A la demande de l'Empereur, quelques protestants avaient été
invités, et certains participèrent aux débats. Malheureusement, l'électeur
Maurice de Saxe attaqua subitement les armées de l'Empereur qui dut prendre la
fuite. Le Concile fut dispersé et Charles Quint dut signer la paix de Passau,
défavorable aux catholiques.
2-4 – La fin du Concile
Les dernières sessions se tinrent du 18/1/1562 au 4/12/1563.
Vue l’intransigeance du pape Paul IV, le Concile avait dû attendre l'arrivée de
Pie IV pour reprendre. De plus, le refus des protestants et des Français de
participer à un concile qu'ils trouvaient trop lié à Rome, retardèrent à nouveau
le début des séances qui ne reprirent que le 18 janvier 1562. Les désaccords
étaient tels que les séances traînèrent en longueur. L'ennui et le découragement
des participants permirent l'adoption facile de décrets importants, notamment
sur le célibat des prêtres et le Purgatoire... La fin du concile fut proclamée
le 4 décembre 1562, et ses décisions furent confirmées par le pape en janvier
1564.
À l’origine, le but de ce Concile avait été de permettre à
l'Église d'opérer sa propre réforme et de réunir à nouveau les chrétiens
séparés. Le Concile eut effectivement le mérite d'abolir un certain nombre des
abus de l'Église catholique et de réviser ses institutions, mais il aboutit,
malheureusement, à la séparation quasi définitive des catholiques et des
protestants.
Cependant, l'attitude et la situation de l'Église après le
Concile incitaient à l'espérance: malgré tous les obstacles rencontrés, le
Concile avait restauré aux yeux des catholiques le crédit de la papauté, tombé
au plus bas. La gravité des périls avait contribué à resserrer les rangs au sein
de l'Église romaine, renforçant même son caractère hiérarchisé.
Les dispositions adoptées par le Concile dessinaient les
traits d'une Église renouvelée: volonté de réforme de la part de l'ensemble du
corps épiscopal, guerre déclarée aux abus, action engagée pour un clergé de
qualité, effort en faveur de l'instruction religieuse des fidèles, etc... L'élan
était donné.
Enfin, le Concile, appelé Concile de Trente, proclama
solennellement le droit de l'Église à l'indépendance vis-à-vis du pouvoir civil,
et l'anathème fut lancé contre la Réforme et ses défenseurs.
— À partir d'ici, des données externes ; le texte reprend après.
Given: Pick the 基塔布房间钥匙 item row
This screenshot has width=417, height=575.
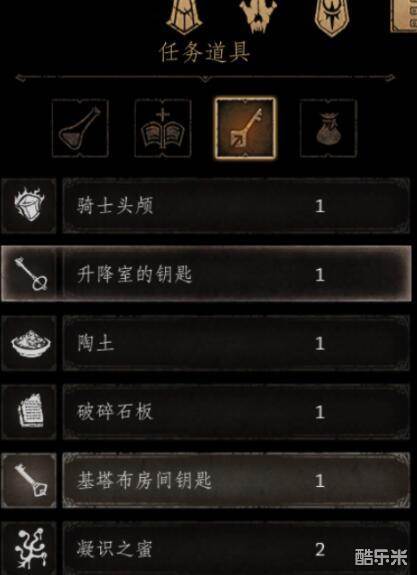Looking at the screenshot, I should click(236, 480).
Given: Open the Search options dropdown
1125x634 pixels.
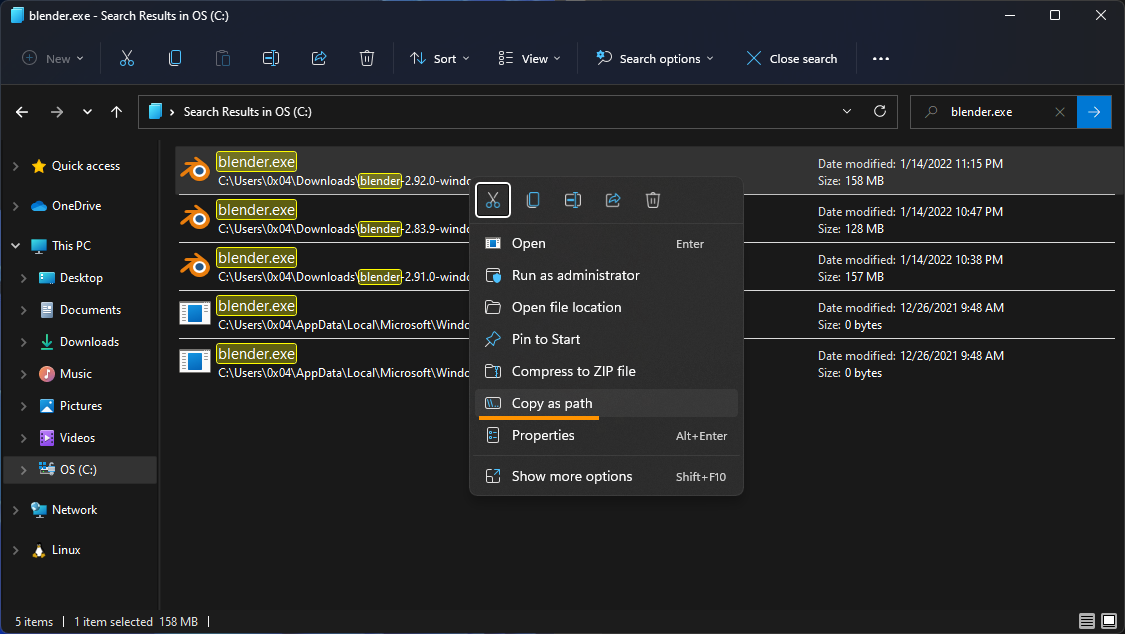Looking at the screenshot, I should pos(656,59).
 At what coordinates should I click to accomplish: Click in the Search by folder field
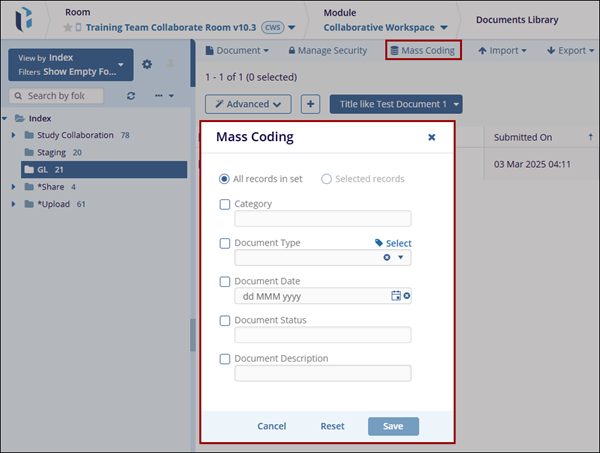click(62, 96)
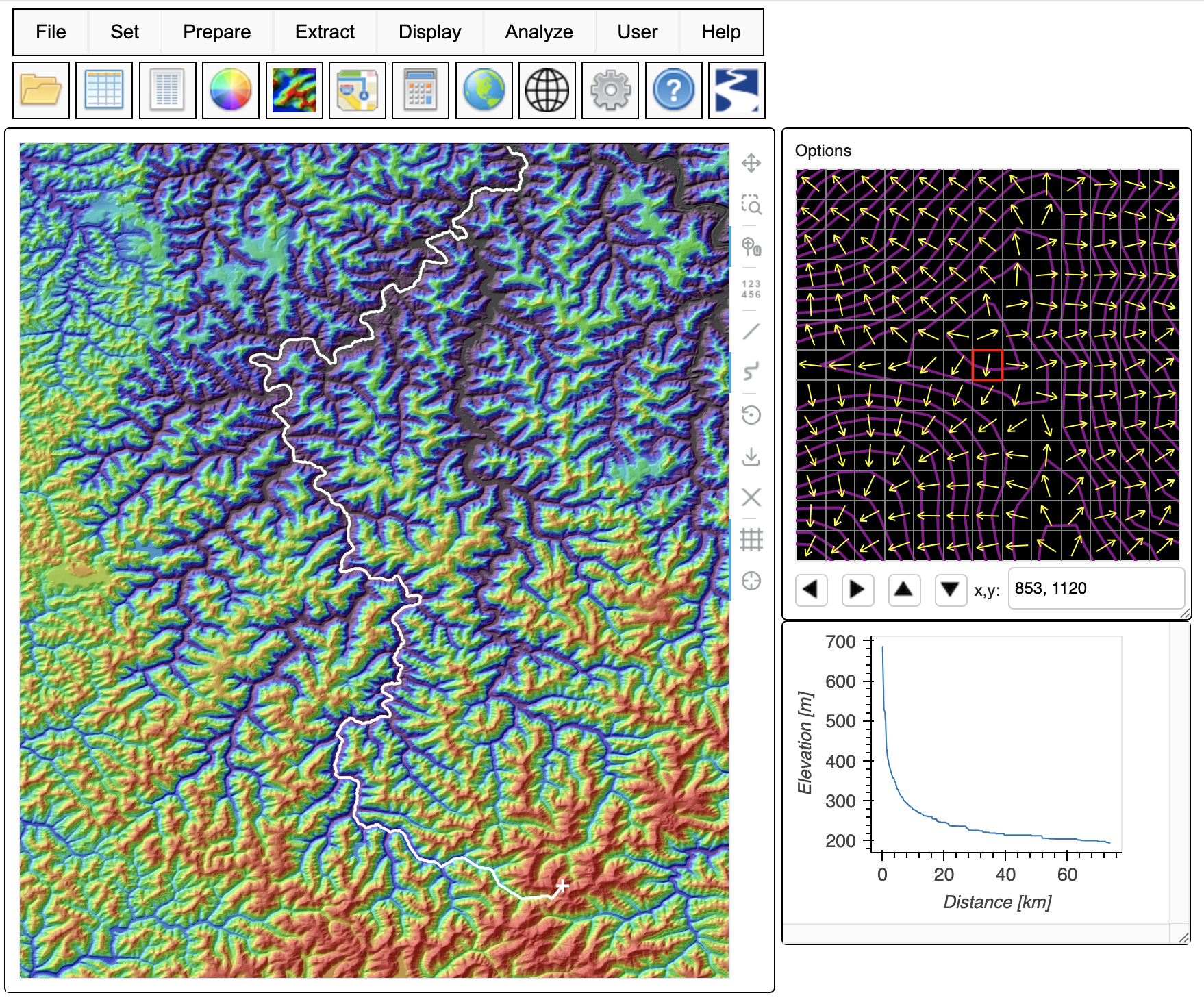1204x1004 pixels.
Task: Open the blue question mark help icon
Action: tap(673, 90)
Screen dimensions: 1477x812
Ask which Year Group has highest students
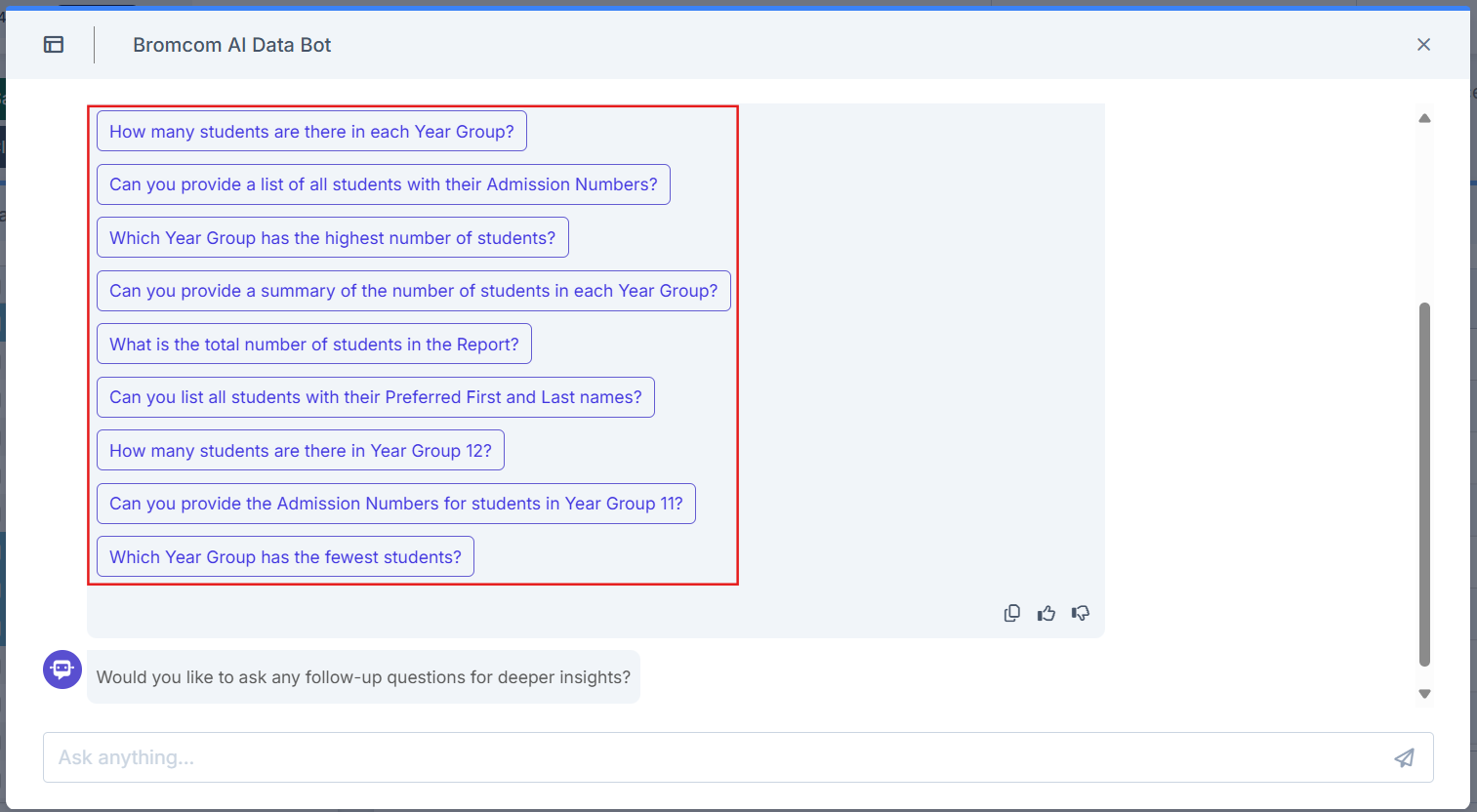click(332, 237)
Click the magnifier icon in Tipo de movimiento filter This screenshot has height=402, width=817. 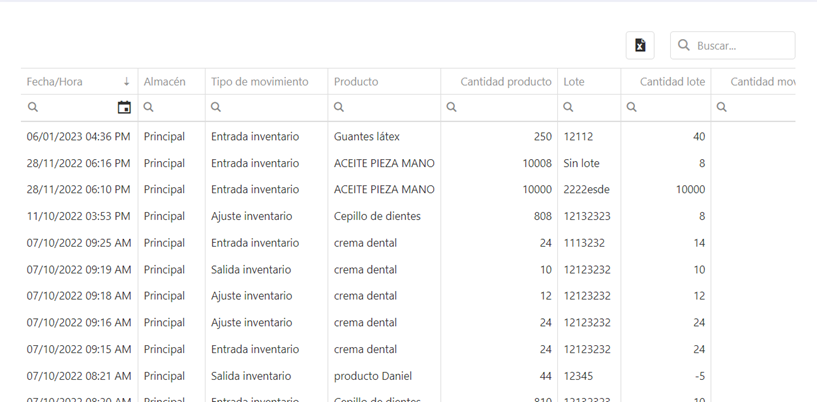coord(216,107)
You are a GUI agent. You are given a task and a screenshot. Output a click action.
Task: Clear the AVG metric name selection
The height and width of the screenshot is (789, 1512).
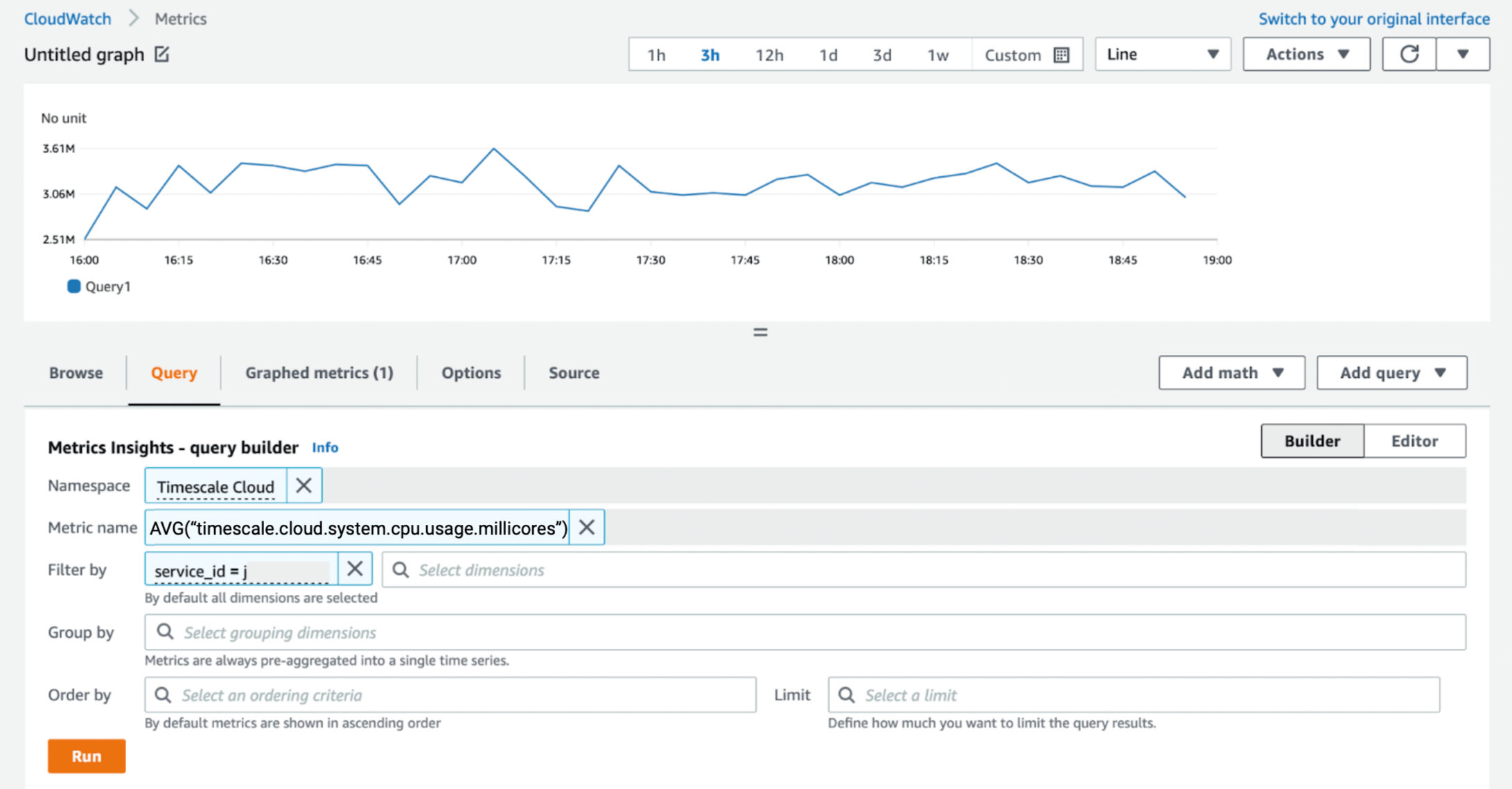coord(586,528)
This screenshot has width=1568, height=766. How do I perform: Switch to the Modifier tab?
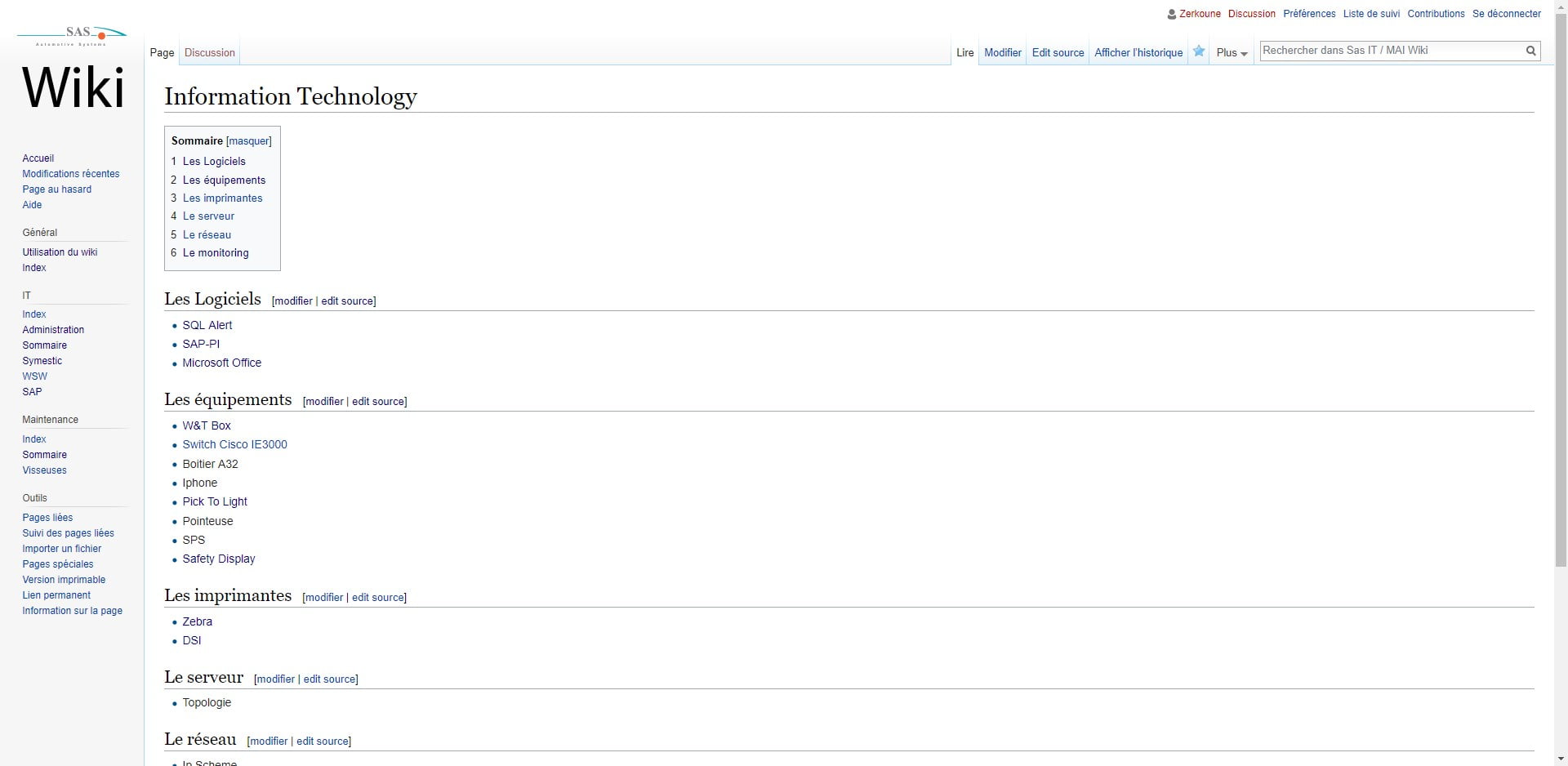click(1002, 53)
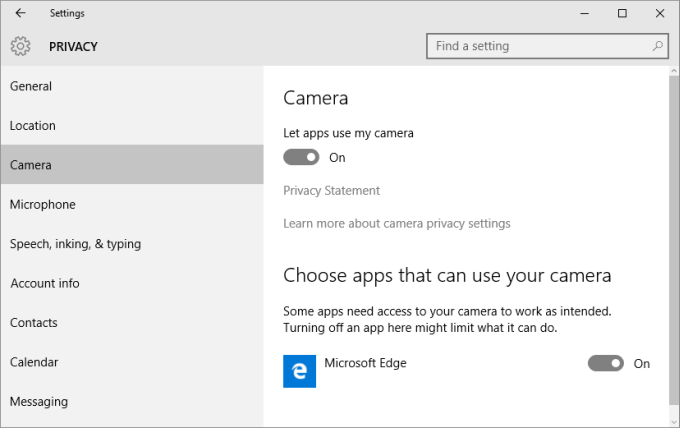Maximize the Settings window
Screen dimensions: 680x428
click(622, 13)
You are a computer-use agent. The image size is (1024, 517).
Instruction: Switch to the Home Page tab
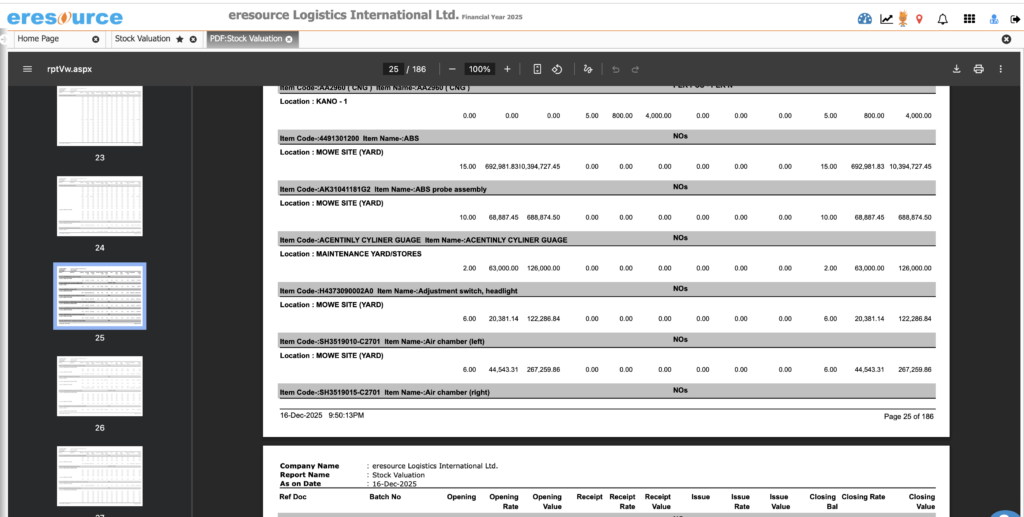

Son influence se
prolongea pendant les siècles qui suivirent, jusqu’au Concile Vatican 2. (Voir
annexe 1)
De nombreux religieux, en particulier les jésuites, avaient
joué un rôle important dans
l’organisation
du Concile, ses décisions et ses prolongements. Le Concile de Trente officialisa
la plupart des éléments de la Tradition dénoncés par les protestants:
transsubstantiation, communion sous une seule espèce, interprétation de la
Révélation réservée au magistère, etc. La réforme du Concile porta également sur
le sacrement de l'Ordre, avec les devoirs des évêques, la discipline
ecclésiastique et la formation des prêtres, la création de séminaires, etc...
4-1 – Bilan global
Les résultats du Concile ne furent pas ceux souhaités par
l'Empereur Charles Quint et les peuples de l'Europe. Le retour des protestants
au sein de l'Église était manqué, et au contraire l'opposition entre les
religions: catholique et protestantes, s'était précisée. Mais le Concile eut le
mérite de fixer la doctrine du catholicisme et d'abolir un bon nombre d'abus.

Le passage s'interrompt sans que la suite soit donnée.